The CRTC extended the full-implementation deadline after it said a majority of proceeding intervenors – including the Canadian Association of Chiefs of Police, the Canadian Association of Fire Chiefs, and the Paramedic Chiefs of Canada – said they would not be able to implement the system by the original deadline of March 2025.

But Rogers and Quebecor argue that no one asked for more than one year.

“The extension of the dual rate regime at existing E9-1-1 rates is a breach of the Commission’s obligation to ensure that rates are just and reasonable,” the applicants state. “It failed to consider the shorter period that had originally been mandated. The Commission’s previous finding, that dual payments based on existing E9-1-1 rates would be ‘manageable’ during a 3-year transition period, does not satisfy the Commission’s obligation to ensure that rates are just and reasonable over the now significantly longer time period – particularly when the rates relate to duplicate services and the decline in the ILECs’ costs to provision E9-1-1 as traffic is transitioned to NG9-1-1.”

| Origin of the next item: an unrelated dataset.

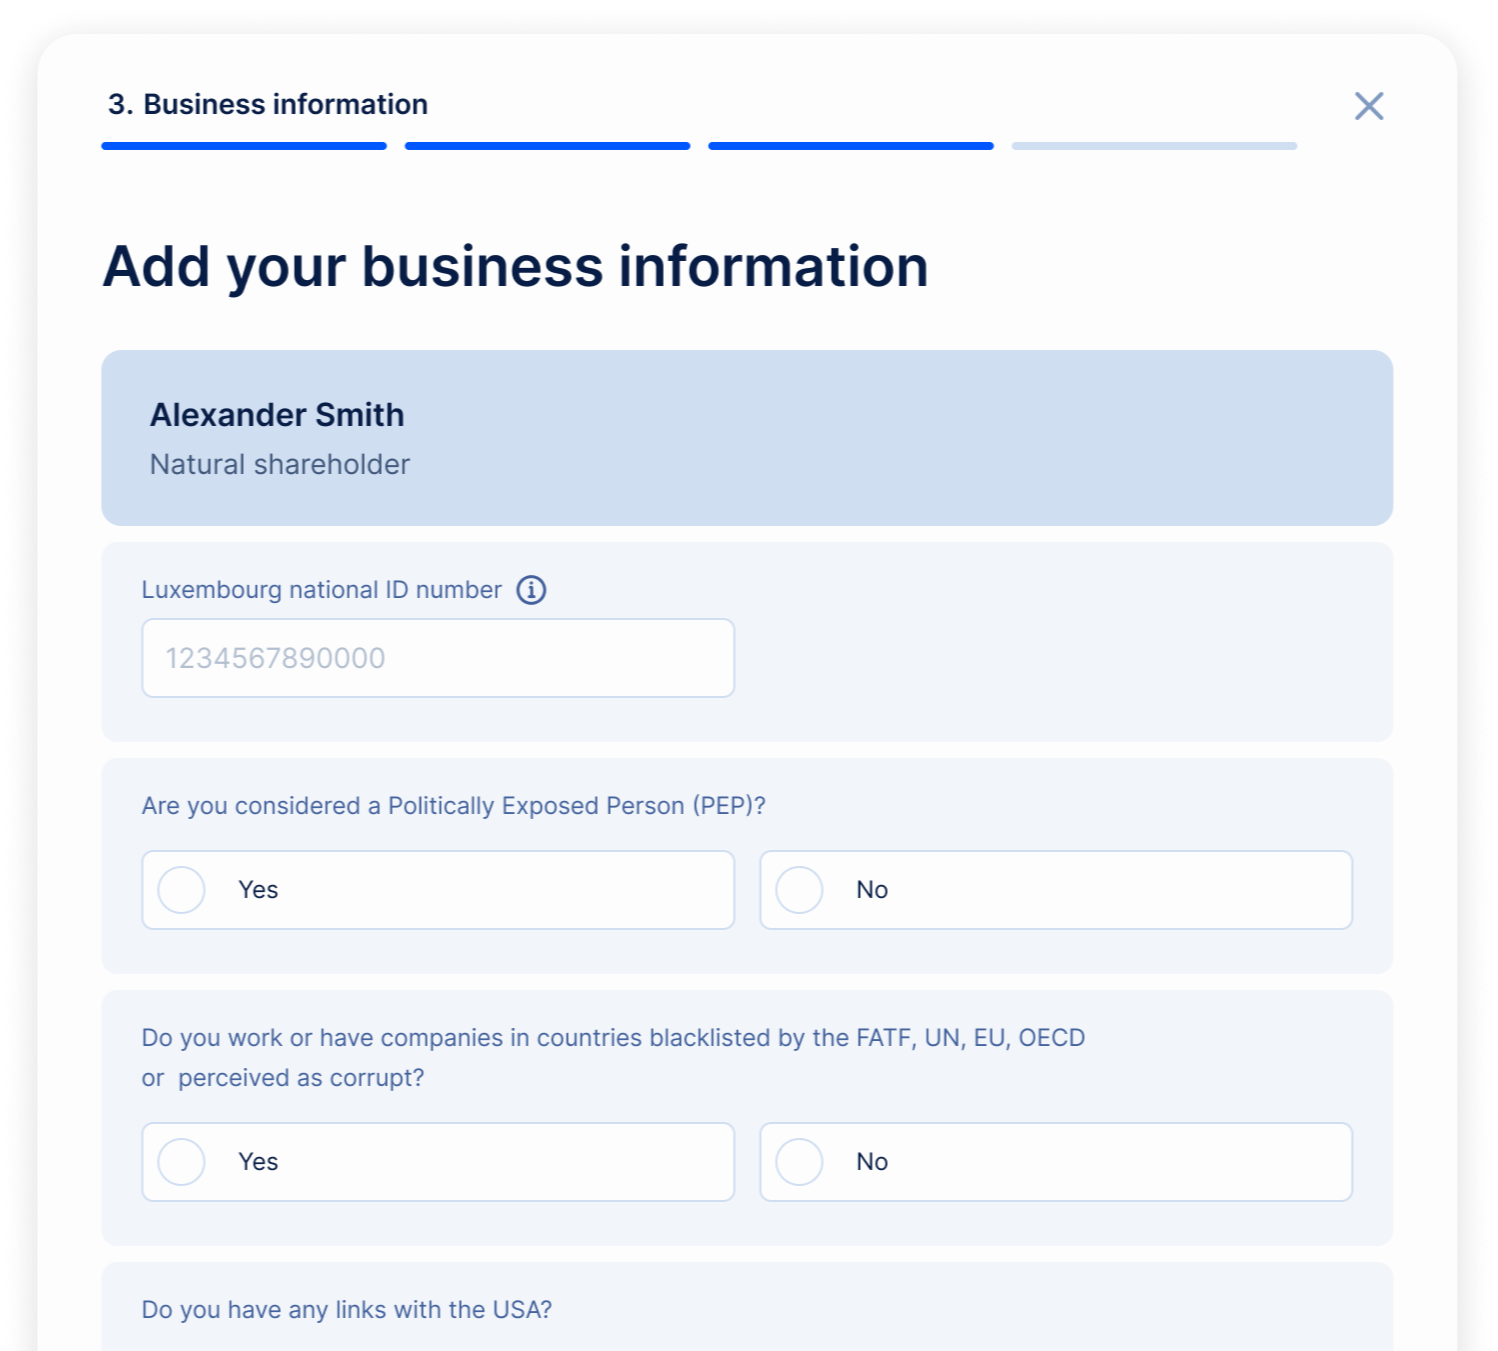Click the Natural shareholder subtitle

[x=280, y=464]
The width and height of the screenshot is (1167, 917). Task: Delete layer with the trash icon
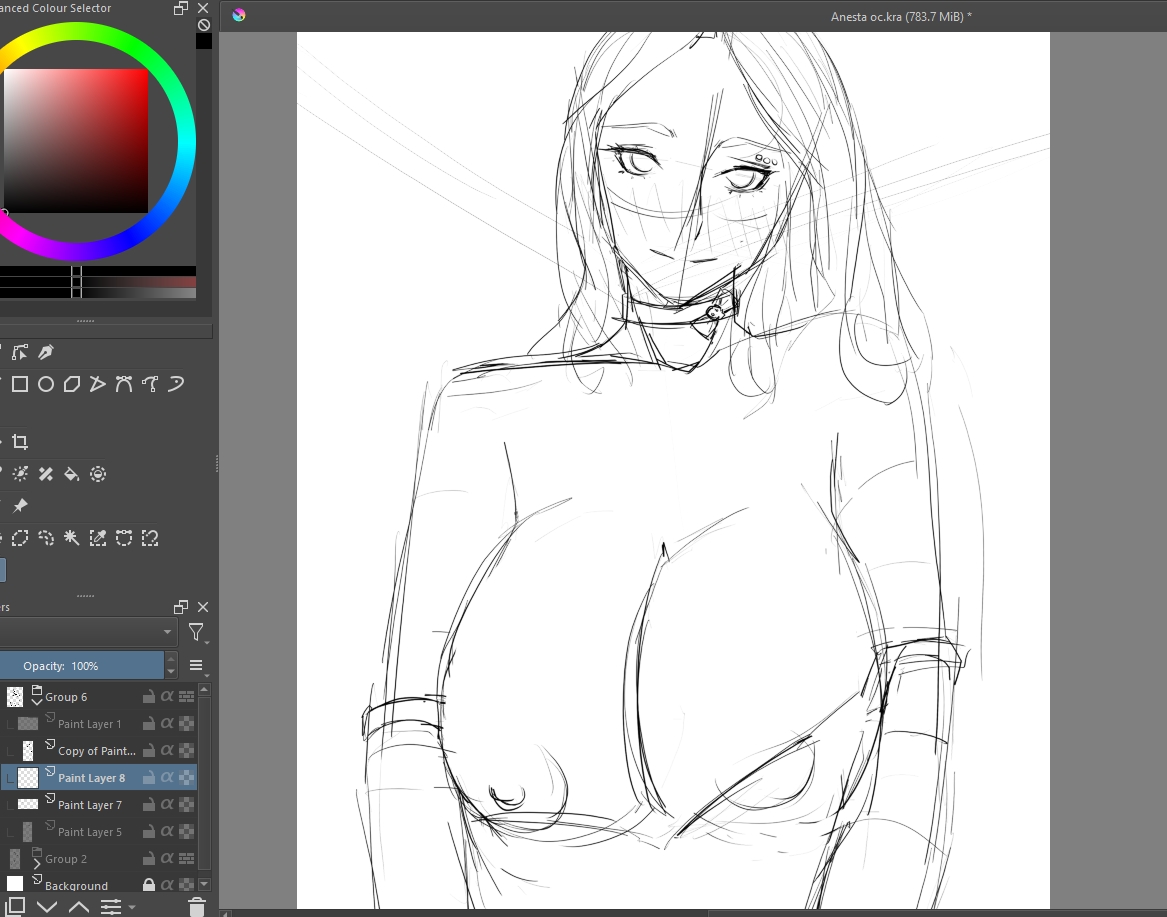point(197,906)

They add that there is no “meaningful incentive” for either the telcos or public safety answering points (PSAPs) to “meet the new or any future extended deadline – as the cost of delay is borne by some ONPs and by end-customers.

“The ILECs are being over-compensated and unjustly enriched by the continued application of existing E9-1-1 rates while the PSAPs bear none of the costs of delay,” they argue. “This result is wholly inconsistent with the objectives of timely and cost-effective implementation of NG9-1-1.”

The applicants are asking for the commission to reduce the extend to one year, reduce the rates ONPs like themselves pay for the existing 911 system through the new extension period, and require telcos to file new tariffs establishing the terms and rates payable by PSAPs that seek to receive existing system calls after March 4, 2026.

Quebecor had originally challenged the dual-rate model as unfair in 2022, but was denied by the CRTC.